Can include: discount rate (discount to equity price), cap (max valuation at conversion), interest rate (usually accrued, converted or paid at conversion), and maturity date.

Legal docs typically express a 20% discount as "80% of the equity price."

Example: Convertible Note by Fenwick.

SAFEs

SAFEs (Simple Agreement for Future Equity) are warrant-like rights to purchase shares. Not debt. Introduced in 2013 to simplify early-stage financings.

SAFEs can have cap or discount, no interest rate, no maturity.

The postmoney SAFE (2018, YC documents) replaced the premoney SAFE, defining conversion more precisely.

Effectively, the postmoney SAFE adds anti-dilution protection for investors. Debated: Why Startups shouldn't use YC's Post-Money SAFE; A Fix for Post-Money SAFEs; A CORRECTED "SAFE FOR FOUNDERS".

Postmoney SAFEs also removed prorata by default (reinstatable via side letter).

Raising a round

Taking in capital using one of the structures above, issuing securities at a determined price (or the right to purchase at a later price).

Rounds can aggregate multiple investments at different valuations, especially with convertibles.

SAFEs, convertible debt, and warrants list separately on a cap table — holders don't own shares yet. Share count at conversion depends on the next round.

Converting investments

Convertibles convert into equity when a priced round raises. Usually at a lower price than new equity, the discount being the reward for earlier risk.

Pro-rata rights and Major Investors

Most preferred share agreements grant existing investors the right to participate in future rounds, sized to maintain their ownership percentage.

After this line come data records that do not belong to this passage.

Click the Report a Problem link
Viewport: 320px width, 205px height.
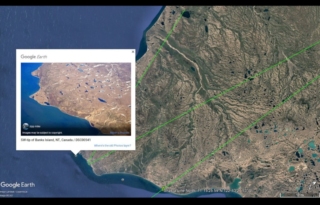(x=120, y=133)
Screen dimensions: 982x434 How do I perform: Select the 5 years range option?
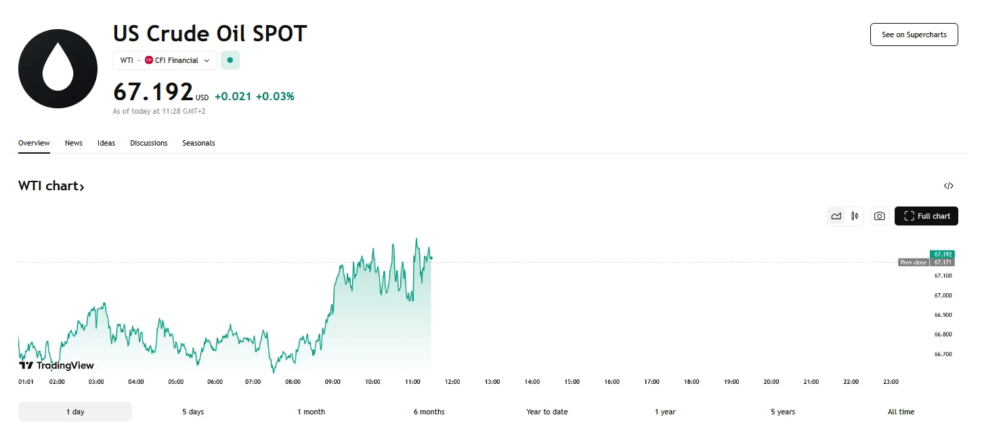pyautogui.click(x=782, y=411)
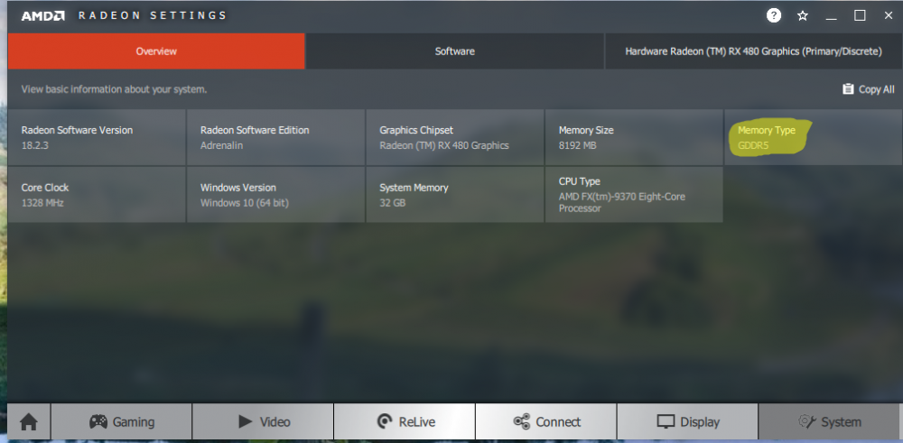Open the Hardware Radeon RX 480 tab
This screenshot has width=903, height=443.
coord(753,51)
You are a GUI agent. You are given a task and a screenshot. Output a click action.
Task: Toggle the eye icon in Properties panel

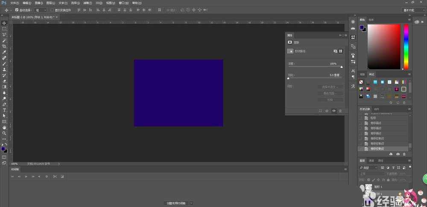point(333,111)
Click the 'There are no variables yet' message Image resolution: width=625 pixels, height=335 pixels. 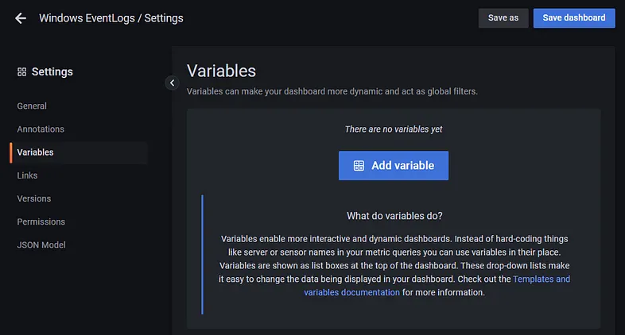394,129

The agreements typically reserve those rights for "Major Investors" rather than every preferred holder, which means the cap table needs a way to track who qualifies.

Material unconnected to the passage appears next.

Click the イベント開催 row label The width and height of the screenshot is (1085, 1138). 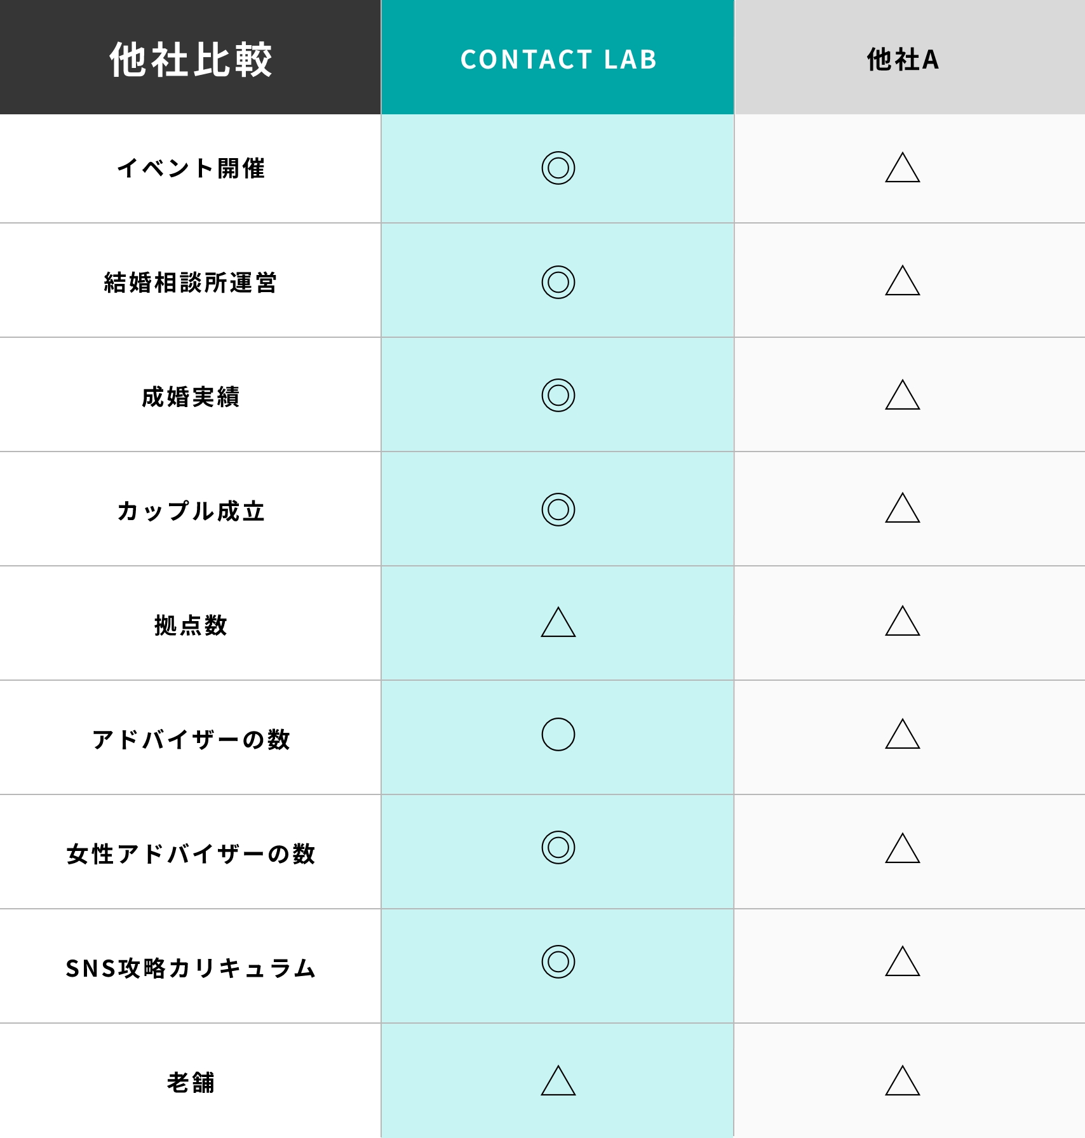191,168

Two common ways to define Major Investor status:

  • By share count. A minimum number of preferred shares (or as-converted common). E.g. holders of 500,000 or more registrable securities.
  • By dollar amount. A minimum invested. E.g. holders who paid 300,000 or more for their preferred. Better when subseries within a round were issued at different original issue prices, since SAFE-converted shares often have a lower OIP than new-money shares in the same round.

Watch for rounding. An investor who wired 299,999.40 because the share price did not divide their target evenly is not a Major Investor under a strict 300,000 threshold. The legal docs rarely soften this; either round dollars up at allocation or use the share-count threshold.

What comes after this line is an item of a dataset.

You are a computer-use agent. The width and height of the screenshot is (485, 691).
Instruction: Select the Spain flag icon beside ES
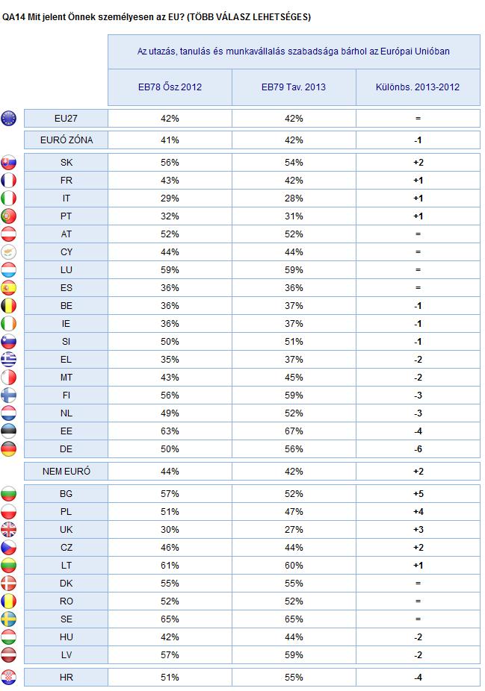click(x=8, y=288)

For a future round of size R, each Major Investor's pro-rata allocation is:

Allocation = R * (their fully-diluted shares / total fully-diluted shares)

Fully-diluted in the denominator typically means issued and outstanding plus authorized options plus as-converted preferred. Definitions vary; the NVCA Investors' Rights Agreement is the standard reference.

Glossary

Term Definition
Investment Amount New capital invested in a round
Premoney Valuation Company value before a round
Postmoney Valuation Premoney + amount invested
Company Capitalization Definition of shares used in the price-per-share calculation
Price per Share Premoney / shares in company capitalization
Common Shares Common Stock
Preferred Shares Preferred Stock
Authorized Shares Shares the company can legally issue, per the Certificate of Incorporation. By share class
Issued and Outstanding Shares actually held by shareholders. Excludes options, warrants, SAFEs, and notes. Less than authorized
Fully Diluted Issued and outstanding plus authorized-but-ungranted options, granted-but-unexercised options, and warrants. Preferred at its current conversion ratio (normally 1:1)
Fully Diluted, as-converted Fully diluted with preferred converted at its actual ratio (relevant when anti-dilution has fired). Used for waterfall and proceeds-per-share calculations
Fractional Shares Rounded to avoid fractional issuance
Secondaries Existing shares transferred between investors. No new money to the company

Option pool math: Cap Table and Exit Waterfall Tool

The price-per-share calculation, share class definitions, and conversion math live in the Certificate of Incorporation. The Stock Purchase Agreement governs the round itself. Pro-rata rights and Major Investor thresholds live in the Investors' Rights Agreement. The NVCA model documents are the canonical templates; most law firms start there and modify.